Vale a pena ter uma tábua de corte na cozinha em contraplacado marítimo. Para quem desconhece, é o tipo de madeira usado para construir embarcações de recreio, entre outros objectos que precisam de ter uma grande resistência ao ambiente, com as suas quilhas enviesadas em ângulo invertido para atacar as águas salgadas dos oceanos. A tábua cá de casa é numa madeira diferente. Isso nota-se quando lhe cai água quente em cima. Nesses casos, encurva de um modo abstruso, tornando impraticável qualquer tentativa de corte adequado. Quando está mais frio, volta à sua forma original. É no mínimo divertido ter uma tábua de corte com alterações de humor. As oscilações correspondem ao sucesso tido quando é altura de cortar ervas aromáticas, como os coentros e a salsa, e a tarefa parece impossível porque aquele pedaço de madeira abana ao ritmo do facalhão a dar de si.
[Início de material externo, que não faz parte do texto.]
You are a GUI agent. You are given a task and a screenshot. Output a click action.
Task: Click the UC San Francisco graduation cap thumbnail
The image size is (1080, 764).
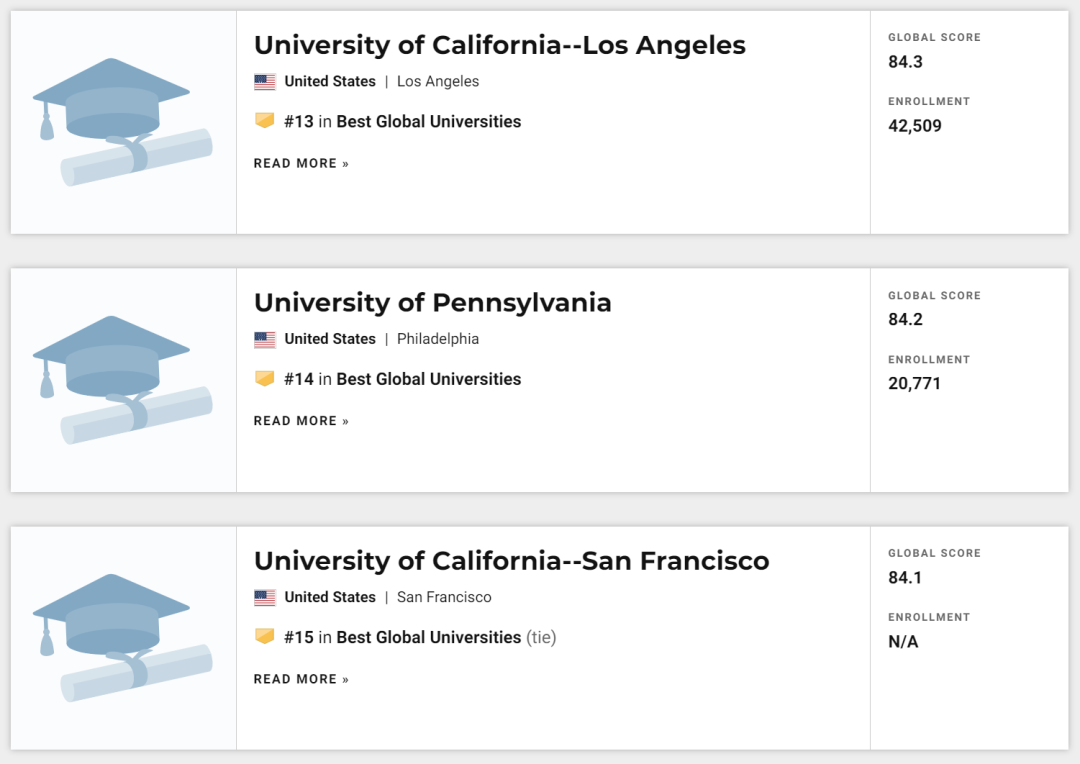[x=123, y=638]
Uma ambição, contudo, impõe-se-me: para além de ansiar uma daquelas colecções de tachos, panelas e frigideiras com fundo negro espesso, e uma colecção de facas de feitios e tamanhos díspares, um dia destes vou ter com um carpinteiro meu amigo e peço-lhe uma bancada inteira em contraplacado marítimo, com um acabamento que implique o fechamento dos poros da madeira e a aplicação de um verniz mate para preservar o seu estado original, poupando-a assim às marcas e aos golpes desferidos pelas lâminas afiadíssimas. Prontinha para as intempéries da execução gastronómica. Isso sim, seria uma manifestação de bom gosto e empreendedorismo. Seria uma loucura, quase tão impressionante como pegar num veleiro de 12 metros e percorrer o Mediterrâneo de lés a lés. Só falta adquiri-lo. Um dia, tenho de pedir conselhos ao meu amigo Luís Gomes (Artes e Letras, Lisboa) sobre o assunto.